(Excerpts from a dataset)
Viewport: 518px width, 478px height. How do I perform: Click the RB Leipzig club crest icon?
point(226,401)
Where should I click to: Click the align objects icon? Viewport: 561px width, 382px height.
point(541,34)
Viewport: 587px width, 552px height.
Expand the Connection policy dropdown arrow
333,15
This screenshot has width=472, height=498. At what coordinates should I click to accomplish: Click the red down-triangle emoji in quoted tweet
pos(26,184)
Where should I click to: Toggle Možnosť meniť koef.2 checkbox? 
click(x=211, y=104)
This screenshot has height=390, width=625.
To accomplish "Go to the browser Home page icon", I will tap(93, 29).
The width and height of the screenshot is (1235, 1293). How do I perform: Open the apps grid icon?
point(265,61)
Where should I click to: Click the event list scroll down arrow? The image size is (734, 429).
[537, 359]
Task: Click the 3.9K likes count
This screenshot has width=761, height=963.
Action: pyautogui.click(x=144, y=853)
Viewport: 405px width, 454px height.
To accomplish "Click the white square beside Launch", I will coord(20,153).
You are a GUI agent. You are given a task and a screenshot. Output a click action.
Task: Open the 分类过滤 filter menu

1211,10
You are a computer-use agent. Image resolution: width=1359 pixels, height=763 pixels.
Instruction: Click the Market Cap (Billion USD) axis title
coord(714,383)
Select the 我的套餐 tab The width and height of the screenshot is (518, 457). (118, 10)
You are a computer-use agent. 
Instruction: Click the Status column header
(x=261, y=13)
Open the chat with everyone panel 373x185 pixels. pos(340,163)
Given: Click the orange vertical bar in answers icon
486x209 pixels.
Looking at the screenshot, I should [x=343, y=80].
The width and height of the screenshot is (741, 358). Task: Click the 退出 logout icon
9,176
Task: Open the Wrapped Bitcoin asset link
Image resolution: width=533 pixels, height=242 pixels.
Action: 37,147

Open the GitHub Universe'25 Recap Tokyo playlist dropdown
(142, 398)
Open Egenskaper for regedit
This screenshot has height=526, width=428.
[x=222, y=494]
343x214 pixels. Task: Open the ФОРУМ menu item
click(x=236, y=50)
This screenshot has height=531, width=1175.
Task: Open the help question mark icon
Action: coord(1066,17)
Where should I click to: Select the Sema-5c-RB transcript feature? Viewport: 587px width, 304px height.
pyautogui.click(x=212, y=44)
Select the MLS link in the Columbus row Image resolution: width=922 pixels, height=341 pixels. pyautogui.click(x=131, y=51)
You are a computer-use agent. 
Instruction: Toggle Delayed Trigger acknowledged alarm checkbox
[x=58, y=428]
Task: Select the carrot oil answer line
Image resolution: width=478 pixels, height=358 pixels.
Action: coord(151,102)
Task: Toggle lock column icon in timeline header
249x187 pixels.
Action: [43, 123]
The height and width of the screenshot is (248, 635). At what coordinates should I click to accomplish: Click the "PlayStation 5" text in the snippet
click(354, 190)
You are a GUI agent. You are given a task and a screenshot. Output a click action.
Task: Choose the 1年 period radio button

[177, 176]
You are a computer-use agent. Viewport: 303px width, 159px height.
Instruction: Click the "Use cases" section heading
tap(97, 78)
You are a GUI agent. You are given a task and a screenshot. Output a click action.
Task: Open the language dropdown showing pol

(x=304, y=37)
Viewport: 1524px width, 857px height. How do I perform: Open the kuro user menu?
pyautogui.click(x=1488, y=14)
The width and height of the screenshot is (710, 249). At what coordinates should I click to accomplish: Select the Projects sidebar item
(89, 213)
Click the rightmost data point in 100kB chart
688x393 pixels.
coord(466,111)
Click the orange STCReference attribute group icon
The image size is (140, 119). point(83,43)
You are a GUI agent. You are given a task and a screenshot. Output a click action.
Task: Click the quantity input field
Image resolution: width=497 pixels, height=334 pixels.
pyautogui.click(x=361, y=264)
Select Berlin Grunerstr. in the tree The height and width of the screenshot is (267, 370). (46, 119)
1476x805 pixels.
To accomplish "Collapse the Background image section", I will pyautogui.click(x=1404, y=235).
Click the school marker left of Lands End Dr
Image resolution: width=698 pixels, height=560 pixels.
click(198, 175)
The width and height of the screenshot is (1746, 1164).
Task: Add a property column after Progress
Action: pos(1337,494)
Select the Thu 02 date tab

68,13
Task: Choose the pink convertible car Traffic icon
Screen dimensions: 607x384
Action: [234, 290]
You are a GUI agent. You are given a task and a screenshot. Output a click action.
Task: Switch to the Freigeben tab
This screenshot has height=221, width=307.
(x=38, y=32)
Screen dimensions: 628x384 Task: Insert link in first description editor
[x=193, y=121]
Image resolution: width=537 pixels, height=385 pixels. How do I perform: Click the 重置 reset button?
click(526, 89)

◆ Your instructions ◆
In the entries above, find the line holding "1476x805 pixels." and the line holding "Task: Choose the pink"; print both of them and every line between, exactly, and nothing else.

◆ Answer for the task ◆
1476x805 pixels.
To accomplish "Collapse the Background image section", I will pyautogui.click(x=1404, y=235).
Click the school marker left of Lands End Dr
Image resolution: width=698 pixels, height=560 pixels.
click(198, 175)
The width and height of the screenshot is (1746, 1164).
Task: Add a property column after Progress
Action: pos(1337,494)
Select the Thu 02 date tab

68,13
Task: Choose the pink convertible car Traffic icon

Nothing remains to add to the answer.